## DATA TO USE
↓↓↓
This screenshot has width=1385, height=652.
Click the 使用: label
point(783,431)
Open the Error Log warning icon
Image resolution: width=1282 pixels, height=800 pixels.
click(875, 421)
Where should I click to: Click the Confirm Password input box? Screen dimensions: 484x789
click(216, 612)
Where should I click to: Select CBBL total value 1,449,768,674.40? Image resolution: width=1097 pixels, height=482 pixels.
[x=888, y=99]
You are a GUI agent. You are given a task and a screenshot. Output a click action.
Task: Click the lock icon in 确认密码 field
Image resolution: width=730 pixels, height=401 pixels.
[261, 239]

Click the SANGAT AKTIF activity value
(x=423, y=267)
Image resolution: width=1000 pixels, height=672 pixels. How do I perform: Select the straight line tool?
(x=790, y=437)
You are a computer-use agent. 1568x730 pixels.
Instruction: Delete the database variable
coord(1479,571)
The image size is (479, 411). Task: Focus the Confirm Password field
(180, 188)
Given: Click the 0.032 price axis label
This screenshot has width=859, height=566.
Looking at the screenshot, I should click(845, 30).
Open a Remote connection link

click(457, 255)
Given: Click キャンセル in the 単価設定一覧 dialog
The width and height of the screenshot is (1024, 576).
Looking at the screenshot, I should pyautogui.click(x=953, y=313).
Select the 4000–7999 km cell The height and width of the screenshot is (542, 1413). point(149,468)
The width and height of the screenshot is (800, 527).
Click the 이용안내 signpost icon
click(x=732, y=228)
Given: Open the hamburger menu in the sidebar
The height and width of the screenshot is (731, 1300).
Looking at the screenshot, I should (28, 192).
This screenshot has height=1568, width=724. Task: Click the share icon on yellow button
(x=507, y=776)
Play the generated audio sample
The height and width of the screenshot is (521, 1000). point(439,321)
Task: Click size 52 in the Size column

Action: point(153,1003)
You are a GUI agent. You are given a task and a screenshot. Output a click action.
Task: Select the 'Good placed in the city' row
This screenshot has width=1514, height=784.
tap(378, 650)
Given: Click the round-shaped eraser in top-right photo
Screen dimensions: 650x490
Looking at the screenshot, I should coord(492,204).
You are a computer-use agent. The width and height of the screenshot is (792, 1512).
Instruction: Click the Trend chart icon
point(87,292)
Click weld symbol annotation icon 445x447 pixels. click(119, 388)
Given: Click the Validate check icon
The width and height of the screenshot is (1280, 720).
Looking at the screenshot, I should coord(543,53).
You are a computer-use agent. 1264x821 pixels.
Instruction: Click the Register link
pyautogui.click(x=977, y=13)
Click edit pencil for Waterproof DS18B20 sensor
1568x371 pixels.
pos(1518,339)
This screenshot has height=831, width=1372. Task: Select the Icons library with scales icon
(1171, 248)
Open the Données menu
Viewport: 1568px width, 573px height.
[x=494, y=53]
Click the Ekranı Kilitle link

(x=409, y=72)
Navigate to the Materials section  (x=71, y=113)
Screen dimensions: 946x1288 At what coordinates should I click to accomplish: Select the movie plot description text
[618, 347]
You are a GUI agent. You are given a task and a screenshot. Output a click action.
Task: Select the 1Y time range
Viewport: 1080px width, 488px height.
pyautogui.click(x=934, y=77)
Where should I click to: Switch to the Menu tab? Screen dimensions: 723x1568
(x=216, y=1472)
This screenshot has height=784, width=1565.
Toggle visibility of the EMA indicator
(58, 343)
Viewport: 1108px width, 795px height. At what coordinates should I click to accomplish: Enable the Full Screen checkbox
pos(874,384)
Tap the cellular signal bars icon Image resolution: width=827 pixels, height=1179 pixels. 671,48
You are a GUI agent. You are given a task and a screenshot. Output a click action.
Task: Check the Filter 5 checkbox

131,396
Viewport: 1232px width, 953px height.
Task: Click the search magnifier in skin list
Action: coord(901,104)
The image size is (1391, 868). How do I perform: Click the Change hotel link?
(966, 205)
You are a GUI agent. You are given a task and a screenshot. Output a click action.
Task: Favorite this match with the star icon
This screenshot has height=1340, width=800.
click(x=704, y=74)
↑↑↑
## INSTRUCTIONS FOR THE TASK
Filter the entries down to the lines with the word "computer" in them.

## EXERCISE SOLUTION
You are a computer-use agent. 1568x730 pixels.
You are a computer-use agent. The width and height of the screenshot is (792, 1512).
You are a computer-use agent. 1264x821 pixels.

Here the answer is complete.